What is a doctor? Doctors are chosen for their fantastic medical vocabularies, which they spew out at a rate that can stun an ordinary person and render him unconscious in a matter of seconds. The ones with indecipherable foreign accents are especially prized. Patients come from afar to hear the the more famously incomprehensible doctors share their enigmatic counsel.
What about Emergency Rooms? I hear there are some which allow sick people to wait as long as 14 hours before being shunted off to a hospital room? That must be like binge-watching E.R., no? Was it as thrilling as they say?

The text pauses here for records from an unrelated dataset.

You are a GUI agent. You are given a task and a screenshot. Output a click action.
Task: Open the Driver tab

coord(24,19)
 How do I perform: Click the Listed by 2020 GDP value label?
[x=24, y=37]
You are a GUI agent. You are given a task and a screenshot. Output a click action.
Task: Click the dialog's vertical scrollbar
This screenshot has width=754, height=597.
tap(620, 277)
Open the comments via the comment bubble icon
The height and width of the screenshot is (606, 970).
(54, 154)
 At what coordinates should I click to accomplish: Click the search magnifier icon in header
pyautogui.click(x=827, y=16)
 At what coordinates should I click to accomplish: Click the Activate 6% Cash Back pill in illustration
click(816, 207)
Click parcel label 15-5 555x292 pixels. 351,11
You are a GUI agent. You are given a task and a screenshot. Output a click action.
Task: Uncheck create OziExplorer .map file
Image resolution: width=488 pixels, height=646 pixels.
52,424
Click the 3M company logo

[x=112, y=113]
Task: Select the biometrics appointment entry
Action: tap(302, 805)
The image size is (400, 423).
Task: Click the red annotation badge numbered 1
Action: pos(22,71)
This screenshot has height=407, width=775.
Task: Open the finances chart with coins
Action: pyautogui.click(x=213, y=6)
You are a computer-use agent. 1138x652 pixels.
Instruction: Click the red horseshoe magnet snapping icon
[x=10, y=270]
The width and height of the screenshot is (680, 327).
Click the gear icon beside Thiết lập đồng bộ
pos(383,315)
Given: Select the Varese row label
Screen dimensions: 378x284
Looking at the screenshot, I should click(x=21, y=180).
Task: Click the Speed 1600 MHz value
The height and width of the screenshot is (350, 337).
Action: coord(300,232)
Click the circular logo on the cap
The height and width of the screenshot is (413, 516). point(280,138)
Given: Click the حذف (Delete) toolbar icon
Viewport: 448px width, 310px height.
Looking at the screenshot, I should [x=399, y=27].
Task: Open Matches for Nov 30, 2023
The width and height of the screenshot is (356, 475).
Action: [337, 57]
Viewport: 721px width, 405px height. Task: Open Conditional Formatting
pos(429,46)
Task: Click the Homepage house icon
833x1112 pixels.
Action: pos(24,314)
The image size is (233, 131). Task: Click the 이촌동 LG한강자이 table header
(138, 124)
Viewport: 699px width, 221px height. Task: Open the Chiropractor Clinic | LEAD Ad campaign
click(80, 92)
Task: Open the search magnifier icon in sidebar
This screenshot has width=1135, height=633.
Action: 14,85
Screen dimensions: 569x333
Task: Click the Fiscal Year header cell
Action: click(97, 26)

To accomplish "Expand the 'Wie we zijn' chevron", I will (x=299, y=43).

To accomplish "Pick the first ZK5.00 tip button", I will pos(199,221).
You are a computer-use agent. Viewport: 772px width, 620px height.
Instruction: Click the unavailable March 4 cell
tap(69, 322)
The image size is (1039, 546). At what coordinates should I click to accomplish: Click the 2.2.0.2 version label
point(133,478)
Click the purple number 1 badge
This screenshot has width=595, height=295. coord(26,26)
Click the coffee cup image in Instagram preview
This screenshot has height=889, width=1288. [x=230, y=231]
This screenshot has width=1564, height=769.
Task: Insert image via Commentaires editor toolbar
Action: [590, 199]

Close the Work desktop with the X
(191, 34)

Hospital stories, I've got a million of them. Here's just one. After a botched eye surgery I presented at the retinal clinic of a prominent Boston hospital with eye pressure three times normal, causing me to faint and fall to the floor. Fast forward to the aftermath of time spent in the ER of an adjacent world famous hospital where I had a lovely nap caused by a shot of Dilaudid, aka hospital heroin. I had been stretchered back and forth between hospitals via a convenient underground tunnel. Time to be admitted overnight for observation. It was 1:00 am at that point. I was just awake enough to perceive the return of pain. I asked for a pillow, as I was lying flat like a cadaver in a morgue. But Admitting Nurse Rached said, "Not until you sign these admission forms." I remarked, "I can't see what I'm signing and just woke up from a Dilaudid nap. My signature at this point is null & void. Just give me the f-ing pillow." No dice, said Nurse Rached. At this point being married showed its advantage, as my wife intervened after I yelled, "Call a taxi. Get me outta here!" I finally got the pillow. At home a week later I pasted a color photo of Louise Fletcher in her Academy Award winning role onto my letter to the president of Hospital #1. Another week went by and the phone rang. It was Nurse Rached, hilariously pretending to be someone else, offering a bland apology. I knew it was her from the timbre of her voice. But I mercifully went along with the ruse, knowing that someone was standing with a gun to her head, forcing her to call me.